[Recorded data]
********************
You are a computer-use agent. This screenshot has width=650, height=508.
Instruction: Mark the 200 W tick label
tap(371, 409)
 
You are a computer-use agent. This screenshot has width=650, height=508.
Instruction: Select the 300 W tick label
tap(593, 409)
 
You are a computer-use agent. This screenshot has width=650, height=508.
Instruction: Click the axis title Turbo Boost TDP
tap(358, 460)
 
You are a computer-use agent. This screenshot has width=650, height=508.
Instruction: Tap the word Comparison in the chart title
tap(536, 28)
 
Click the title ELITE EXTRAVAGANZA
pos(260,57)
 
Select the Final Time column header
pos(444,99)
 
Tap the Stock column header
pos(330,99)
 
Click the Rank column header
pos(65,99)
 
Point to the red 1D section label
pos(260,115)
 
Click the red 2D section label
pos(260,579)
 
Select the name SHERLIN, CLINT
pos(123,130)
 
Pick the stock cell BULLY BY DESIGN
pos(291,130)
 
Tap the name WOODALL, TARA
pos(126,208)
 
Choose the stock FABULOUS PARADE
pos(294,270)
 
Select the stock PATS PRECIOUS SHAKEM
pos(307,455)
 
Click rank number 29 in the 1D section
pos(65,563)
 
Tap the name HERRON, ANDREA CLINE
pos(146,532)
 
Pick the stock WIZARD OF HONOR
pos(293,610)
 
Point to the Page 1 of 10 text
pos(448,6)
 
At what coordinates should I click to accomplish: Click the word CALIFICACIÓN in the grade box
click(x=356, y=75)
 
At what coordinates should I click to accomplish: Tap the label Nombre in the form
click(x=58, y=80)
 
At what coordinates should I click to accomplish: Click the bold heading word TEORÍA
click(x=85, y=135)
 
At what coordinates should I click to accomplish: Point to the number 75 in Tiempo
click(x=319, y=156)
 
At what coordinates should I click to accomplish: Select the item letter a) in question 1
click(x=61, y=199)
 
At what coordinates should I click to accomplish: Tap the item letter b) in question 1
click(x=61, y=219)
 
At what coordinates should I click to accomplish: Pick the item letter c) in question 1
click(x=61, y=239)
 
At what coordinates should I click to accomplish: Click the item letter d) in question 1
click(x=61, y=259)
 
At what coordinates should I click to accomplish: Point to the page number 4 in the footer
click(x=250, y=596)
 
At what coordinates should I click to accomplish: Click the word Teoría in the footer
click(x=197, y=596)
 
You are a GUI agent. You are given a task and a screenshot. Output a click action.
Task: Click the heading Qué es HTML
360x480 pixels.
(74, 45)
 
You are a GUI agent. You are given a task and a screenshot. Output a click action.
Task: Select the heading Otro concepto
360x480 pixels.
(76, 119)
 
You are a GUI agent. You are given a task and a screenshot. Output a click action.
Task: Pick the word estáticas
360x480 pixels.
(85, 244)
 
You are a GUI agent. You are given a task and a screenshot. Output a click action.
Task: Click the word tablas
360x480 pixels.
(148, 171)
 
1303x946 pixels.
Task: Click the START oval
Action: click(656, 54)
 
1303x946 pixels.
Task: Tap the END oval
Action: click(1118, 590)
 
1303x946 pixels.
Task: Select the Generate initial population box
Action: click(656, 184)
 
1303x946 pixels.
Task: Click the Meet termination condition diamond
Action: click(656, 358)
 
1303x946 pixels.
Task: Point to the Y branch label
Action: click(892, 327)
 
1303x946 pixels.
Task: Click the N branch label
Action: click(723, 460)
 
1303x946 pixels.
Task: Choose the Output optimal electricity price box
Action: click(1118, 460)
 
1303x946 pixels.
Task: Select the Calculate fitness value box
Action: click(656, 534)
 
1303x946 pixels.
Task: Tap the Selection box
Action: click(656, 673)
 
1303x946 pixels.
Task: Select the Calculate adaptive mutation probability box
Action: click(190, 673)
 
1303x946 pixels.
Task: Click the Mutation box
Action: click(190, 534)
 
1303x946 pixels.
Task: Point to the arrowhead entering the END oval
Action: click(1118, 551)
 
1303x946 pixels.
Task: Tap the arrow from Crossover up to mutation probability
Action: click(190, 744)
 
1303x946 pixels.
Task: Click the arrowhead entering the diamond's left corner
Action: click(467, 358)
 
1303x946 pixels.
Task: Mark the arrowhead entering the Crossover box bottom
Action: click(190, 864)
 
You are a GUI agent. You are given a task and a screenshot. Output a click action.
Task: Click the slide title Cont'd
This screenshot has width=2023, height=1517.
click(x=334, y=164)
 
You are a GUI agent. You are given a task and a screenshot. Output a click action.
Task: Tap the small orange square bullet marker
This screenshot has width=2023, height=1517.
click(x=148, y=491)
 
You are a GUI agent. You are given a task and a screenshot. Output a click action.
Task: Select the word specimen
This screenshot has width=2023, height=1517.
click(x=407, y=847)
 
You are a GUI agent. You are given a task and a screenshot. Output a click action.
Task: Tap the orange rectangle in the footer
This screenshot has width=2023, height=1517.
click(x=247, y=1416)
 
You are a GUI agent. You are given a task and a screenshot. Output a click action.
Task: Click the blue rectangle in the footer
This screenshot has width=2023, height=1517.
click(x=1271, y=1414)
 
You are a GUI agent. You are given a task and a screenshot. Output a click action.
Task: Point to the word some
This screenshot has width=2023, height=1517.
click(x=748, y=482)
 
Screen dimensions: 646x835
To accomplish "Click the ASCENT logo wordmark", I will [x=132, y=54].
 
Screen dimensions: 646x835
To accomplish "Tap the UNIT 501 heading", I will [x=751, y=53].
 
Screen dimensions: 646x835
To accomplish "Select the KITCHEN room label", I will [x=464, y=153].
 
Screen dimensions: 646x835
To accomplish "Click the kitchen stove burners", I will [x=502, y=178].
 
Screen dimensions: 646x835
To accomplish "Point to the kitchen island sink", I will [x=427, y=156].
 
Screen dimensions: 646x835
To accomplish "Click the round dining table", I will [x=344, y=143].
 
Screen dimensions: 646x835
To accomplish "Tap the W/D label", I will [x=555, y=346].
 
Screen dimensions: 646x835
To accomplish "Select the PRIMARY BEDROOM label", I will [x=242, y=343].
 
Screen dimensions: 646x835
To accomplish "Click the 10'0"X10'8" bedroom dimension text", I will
********************
Please reproduce everything in the data from the line containing "Select the name SHERLIN, CLINT" down to the line containing "click(x=356, y=75)", including both of those lines.

### The solution
Select the name SHERLIN, CLINT
pos(123,130)
 
Pick the stock cell BULLY BY DESIGN
pos(291,130)
 
Tap the name WOODALL, TARA
pos(126,208)
 
Choose the stock FABULOUS PARADE
pos(294,270)
 
Select the stock PATS PRECIOUS SHAKEM
pos(307,455)
 
Click rank number 29 in the 1D section
pos(65,563)
 
Tap the name HERRON, ANDREA CLINE
pos(146,532)
 
Pick the stock WIZARD OF HONOR
pos(293,610)
 
Point to the Page 1 of 10 text
pos(448,6)
 
At what coordinates should I click to accomplish: Click the word CALIFICACIÓN in the grade box
click(x=356, y=75)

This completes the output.